No I think I follow you but I wanted to double-check

The short answer is "I don't know", and I suspect very few people do. But I strongly suspect the official answer would be "no" because the idea behind the EU scheme is to account for separate periods worked in different countries at different times. In practice you might find that when it comes to retirement, when you make your claim from the Spanish authorities they'll contact the UK to ask how many years of contribution you have made to the UK and they won't bother asking or checking the dates. But I wouldn't rely on that.

I believe it is possible to also make voluntary contributions to the Spanish system as well though.

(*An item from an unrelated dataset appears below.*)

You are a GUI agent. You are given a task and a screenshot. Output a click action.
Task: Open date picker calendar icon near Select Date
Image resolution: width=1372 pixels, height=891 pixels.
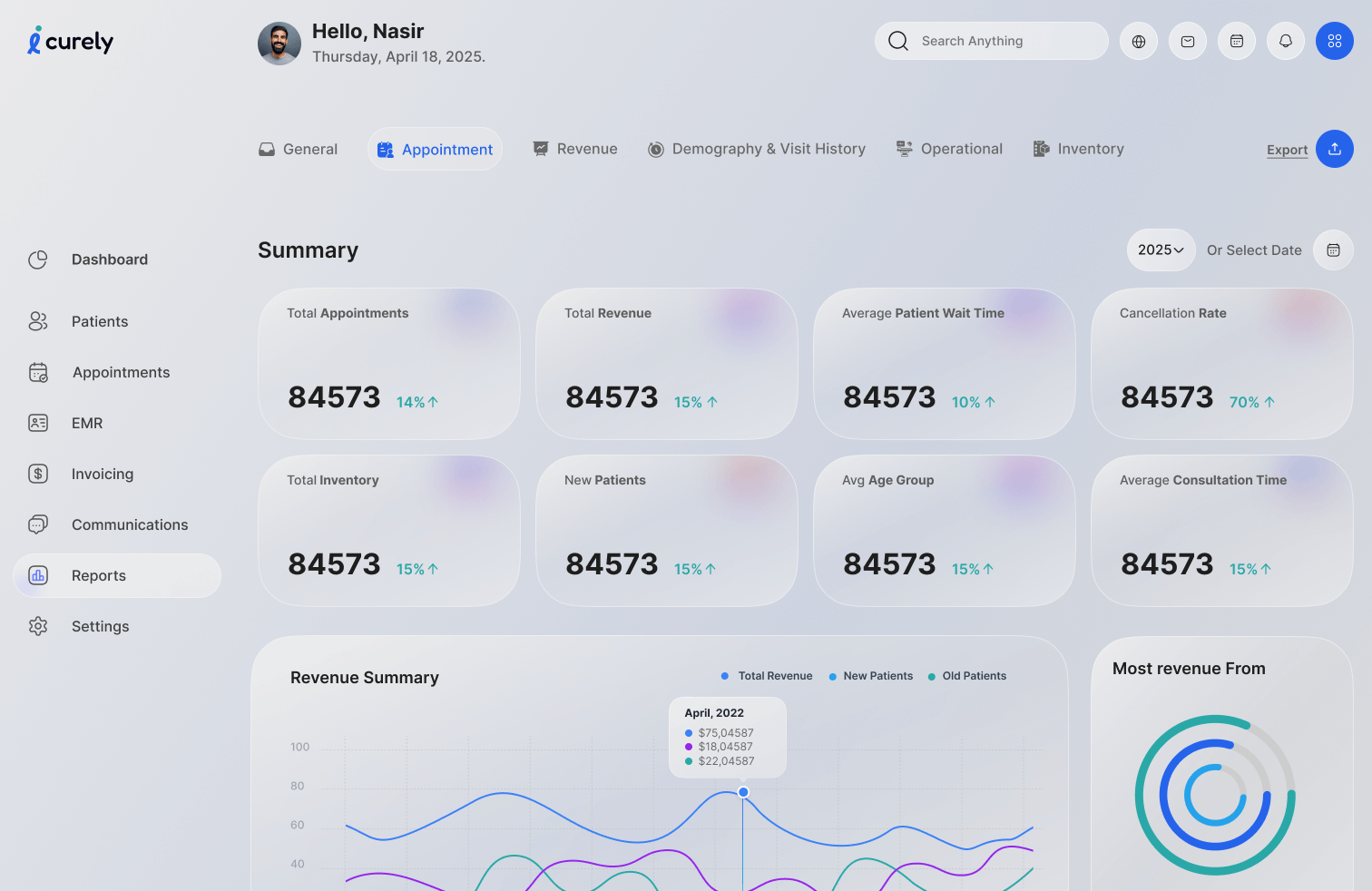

It is something I didn't know about until a poster on here mentioned it recently (they had been in Thailand I think for a few years and had continued paying in to the Spanish pension system while away). So you could possibly do that if say you want to retire early but want to keep topping up your years of contributions to the Spanish system until you can claim it. However the prospect of paying AVCs into both the UK and Spanish systems at the same time seems contrary to their purpose, so it might not be allowed.


----------



## baldilocks (Mar 7, 2010)

You can make payments into the UK system and it depends on whether you are working in Spain or not. If you are working you can make AVCs at the class 2 (self-employed) rate; if you are not working in Spain, they will be at the class 3 (unemployed) rate. These can be paid using Direct Debit. Get in touch with HMRC on +44 3000 555 724 - make sure you have your UK national insurance N° handy.


----------



## Chopera (Apr 22, 2013)

Turtles said:


> I am interested in Chopera's strategy of working in Spain while making voluntary contributions in the UK. My wife is doing this, not so much to be able to claim two full pensions (*is that allowed?*), but as insurance against one of the systems going bust.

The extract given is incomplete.